Castillo, in particular, has followed a volatile pattern since 2016, largely due to its animosity with the Peruvian parliament. The agency has been at odds with the presidency ever since former Finance Minister Pedro Pablo Kuczynski (commonly known as PPK) won a surprise victory over Keiko Fujimori in that year’s presidential election. Young Fujimori retained influence and power in Congress, and her party and its allies thwarted Kuczynski’s attempts to form a cabinet and implement his policies. and created a pattern of animosity between the legislative and executive branches that continued during Castillo’s tenure, as well as corruption scandals like the one that helped overthrow the PPK.
According to Hurtado, Castillo did not have the tools, experience, infrastructure and know-how to make his campaign promises a success. But it’s also true, according to Furtado, that Congress and the Peruvian political system thwarted him by not recognizing his victory, a common complaint among Castillo’s supporters.
“It frustrates people that Congress uses impeachment so easily,” Hartad said. get things done. There have been some major reforms. It was found that the country was looking to expand its national presence, and major social programs were in place. Little has changed since 2016, and the status quo is getting worse. ”
That’s part of why the protesters’ calls to dissolve parliament resonate so strongly. A recent poll by the Instituto de Estudios Peruanos found support for Congress at 7%. 74% of those surveyed approve of dissolving the current parliament.
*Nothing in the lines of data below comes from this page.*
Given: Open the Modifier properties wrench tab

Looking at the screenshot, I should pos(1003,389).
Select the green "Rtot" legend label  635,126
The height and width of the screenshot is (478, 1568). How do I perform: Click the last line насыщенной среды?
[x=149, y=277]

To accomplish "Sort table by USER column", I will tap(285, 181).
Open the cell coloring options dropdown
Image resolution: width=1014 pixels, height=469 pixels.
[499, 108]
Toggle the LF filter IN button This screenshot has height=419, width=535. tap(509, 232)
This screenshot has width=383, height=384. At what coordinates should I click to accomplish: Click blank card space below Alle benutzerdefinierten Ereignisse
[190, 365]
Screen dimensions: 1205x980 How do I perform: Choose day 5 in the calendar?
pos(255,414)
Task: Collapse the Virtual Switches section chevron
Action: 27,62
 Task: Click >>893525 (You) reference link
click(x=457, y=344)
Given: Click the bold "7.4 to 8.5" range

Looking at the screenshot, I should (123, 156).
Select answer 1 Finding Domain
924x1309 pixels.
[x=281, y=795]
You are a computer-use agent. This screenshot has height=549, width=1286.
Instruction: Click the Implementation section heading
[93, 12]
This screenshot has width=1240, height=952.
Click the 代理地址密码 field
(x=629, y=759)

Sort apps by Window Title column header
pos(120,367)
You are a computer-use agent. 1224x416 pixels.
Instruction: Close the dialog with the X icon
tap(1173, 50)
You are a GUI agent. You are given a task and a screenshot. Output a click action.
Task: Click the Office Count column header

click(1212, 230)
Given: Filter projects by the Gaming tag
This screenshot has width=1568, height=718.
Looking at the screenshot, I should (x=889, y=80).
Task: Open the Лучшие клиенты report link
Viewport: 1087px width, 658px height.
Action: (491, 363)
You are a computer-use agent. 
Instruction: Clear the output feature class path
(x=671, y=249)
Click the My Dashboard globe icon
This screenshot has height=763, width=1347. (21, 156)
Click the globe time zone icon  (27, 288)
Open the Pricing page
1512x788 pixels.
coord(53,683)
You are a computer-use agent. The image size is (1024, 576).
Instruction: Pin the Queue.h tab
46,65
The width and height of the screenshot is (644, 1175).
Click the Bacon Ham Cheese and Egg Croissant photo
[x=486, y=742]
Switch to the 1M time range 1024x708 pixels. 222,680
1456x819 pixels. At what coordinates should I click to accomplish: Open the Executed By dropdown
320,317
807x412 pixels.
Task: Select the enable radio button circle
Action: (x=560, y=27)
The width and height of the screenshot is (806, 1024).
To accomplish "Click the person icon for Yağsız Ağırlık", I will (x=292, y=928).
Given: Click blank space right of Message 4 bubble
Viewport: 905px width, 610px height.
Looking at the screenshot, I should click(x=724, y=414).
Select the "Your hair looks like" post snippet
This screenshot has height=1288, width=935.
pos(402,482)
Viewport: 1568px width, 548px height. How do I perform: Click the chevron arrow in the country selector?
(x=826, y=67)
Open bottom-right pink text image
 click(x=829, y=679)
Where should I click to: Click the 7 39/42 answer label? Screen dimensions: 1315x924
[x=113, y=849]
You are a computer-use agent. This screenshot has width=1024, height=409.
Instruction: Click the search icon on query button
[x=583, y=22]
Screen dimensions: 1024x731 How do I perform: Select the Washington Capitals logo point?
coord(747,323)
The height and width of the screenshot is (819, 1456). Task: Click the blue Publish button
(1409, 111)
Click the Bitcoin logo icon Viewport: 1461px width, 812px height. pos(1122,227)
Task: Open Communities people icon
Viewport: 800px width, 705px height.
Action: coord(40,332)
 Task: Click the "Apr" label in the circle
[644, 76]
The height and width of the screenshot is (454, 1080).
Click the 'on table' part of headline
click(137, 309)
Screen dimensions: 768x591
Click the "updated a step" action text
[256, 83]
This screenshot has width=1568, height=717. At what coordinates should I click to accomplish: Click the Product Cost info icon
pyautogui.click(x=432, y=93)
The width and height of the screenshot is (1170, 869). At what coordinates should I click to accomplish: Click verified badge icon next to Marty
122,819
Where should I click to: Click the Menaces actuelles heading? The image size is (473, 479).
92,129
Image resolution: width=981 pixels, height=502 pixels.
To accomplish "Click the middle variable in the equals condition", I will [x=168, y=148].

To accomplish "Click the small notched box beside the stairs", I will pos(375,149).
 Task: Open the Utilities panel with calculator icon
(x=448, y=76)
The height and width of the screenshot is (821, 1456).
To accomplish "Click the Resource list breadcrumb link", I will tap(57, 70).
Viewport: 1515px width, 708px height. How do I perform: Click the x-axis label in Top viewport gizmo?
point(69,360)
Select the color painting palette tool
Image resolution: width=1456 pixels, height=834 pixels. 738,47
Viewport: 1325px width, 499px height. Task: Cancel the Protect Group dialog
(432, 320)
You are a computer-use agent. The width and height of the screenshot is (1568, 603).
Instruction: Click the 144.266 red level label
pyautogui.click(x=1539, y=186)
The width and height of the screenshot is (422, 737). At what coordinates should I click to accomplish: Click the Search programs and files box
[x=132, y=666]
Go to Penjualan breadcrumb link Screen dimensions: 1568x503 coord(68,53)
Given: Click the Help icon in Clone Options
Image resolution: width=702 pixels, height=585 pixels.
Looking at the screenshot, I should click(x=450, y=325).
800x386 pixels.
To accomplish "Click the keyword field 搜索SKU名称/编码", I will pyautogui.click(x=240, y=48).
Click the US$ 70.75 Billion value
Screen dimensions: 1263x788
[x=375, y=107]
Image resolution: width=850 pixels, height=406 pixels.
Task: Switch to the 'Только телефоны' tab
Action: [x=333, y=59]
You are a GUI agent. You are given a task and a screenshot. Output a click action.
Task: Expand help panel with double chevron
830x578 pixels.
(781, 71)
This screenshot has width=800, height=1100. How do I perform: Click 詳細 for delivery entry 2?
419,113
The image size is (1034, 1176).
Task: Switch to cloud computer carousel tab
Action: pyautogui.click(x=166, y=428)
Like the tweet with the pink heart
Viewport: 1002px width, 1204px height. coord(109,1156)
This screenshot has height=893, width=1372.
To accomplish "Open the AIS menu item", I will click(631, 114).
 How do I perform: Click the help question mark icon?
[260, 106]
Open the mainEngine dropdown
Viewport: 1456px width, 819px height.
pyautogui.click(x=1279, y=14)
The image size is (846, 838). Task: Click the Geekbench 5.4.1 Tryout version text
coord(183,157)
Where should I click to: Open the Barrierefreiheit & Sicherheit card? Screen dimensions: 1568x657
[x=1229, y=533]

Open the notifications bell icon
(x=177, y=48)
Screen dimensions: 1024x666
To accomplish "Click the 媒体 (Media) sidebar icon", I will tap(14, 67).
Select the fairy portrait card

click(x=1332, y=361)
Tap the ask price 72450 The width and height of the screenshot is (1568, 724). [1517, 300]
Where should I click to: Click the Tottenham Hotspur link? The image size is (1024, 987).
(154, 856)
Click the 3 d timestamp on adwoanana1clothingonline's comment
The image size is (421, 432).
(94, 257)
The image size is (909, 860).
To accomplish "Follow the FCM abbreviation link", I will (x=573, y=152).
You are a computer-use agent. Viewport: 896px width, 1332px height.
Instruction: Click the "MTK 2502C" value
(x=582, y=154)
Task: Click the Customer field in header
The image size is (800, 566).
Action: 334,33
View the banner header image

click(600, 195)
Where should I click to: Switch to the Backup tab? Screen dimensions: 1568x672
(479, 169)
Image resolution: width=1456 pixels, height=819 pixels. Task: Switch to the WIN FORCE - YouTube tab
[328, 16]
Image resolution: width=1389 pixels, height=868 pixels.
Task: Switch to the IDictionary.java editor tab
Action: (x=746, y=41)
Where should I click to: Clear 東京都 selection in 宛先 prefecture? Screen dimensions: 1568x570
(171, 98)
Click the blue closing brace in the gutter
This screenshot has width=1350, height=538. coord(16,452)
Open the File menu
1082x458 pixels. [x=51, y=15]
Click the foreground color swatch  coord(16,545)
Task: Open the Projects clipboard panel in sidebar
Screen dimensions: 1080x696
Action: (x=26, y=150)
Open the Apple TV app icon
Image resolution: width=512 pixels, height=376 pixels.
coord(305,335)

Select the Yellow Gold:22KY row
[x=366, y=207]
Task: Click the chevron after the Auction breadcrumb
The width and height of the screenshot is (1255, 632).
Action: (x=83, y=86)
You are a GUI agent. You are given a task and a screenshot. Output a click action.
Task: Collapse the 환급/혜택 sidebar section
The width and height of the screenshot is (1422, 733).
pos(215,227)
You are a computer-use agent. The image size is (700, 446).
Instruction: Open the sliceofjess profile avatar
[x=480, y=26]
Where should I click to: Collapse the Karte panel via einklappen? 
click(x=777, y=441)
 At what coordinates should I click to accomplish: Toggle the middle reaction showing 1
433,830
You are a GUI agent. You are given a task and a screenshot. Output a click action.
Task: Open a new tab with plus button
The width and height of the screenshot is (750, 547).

But fears in relatively new and fragile democracies, especially those where an elected president has previously dissolved parliament and established a dictatorship, suggest that the absence of such institutions will create an even deeper crisis. It means that it will be
On the question of where Peru could go from here, experts said Vox had no satisfactory answer because the state had no real desire to engage with protesters other than violence. And the protesters, despite their material and political demands, have an overarching organization, an umbrella, to collectively pursue dialogue with the government. not.
For Peru to have any hope of overcoming its current dysfunction, Toledo Orozco said, “conflict, conflicting issues need to be taken out of the bullet and put back into politics.” Or without a clear, consolidated list of demands, the protests remain fragmented, with no clear lines of communication with the government. As a result, observers say the ability to compromise has diminished.
“The crux of this conflict is that democracy requires more than just economic growth,” Toledo Orozco said. “We need political parties that respond to the needs and demands of the masses. A democracy that does not address the issue of representation and does not consider the needs of the poorest pays a price.”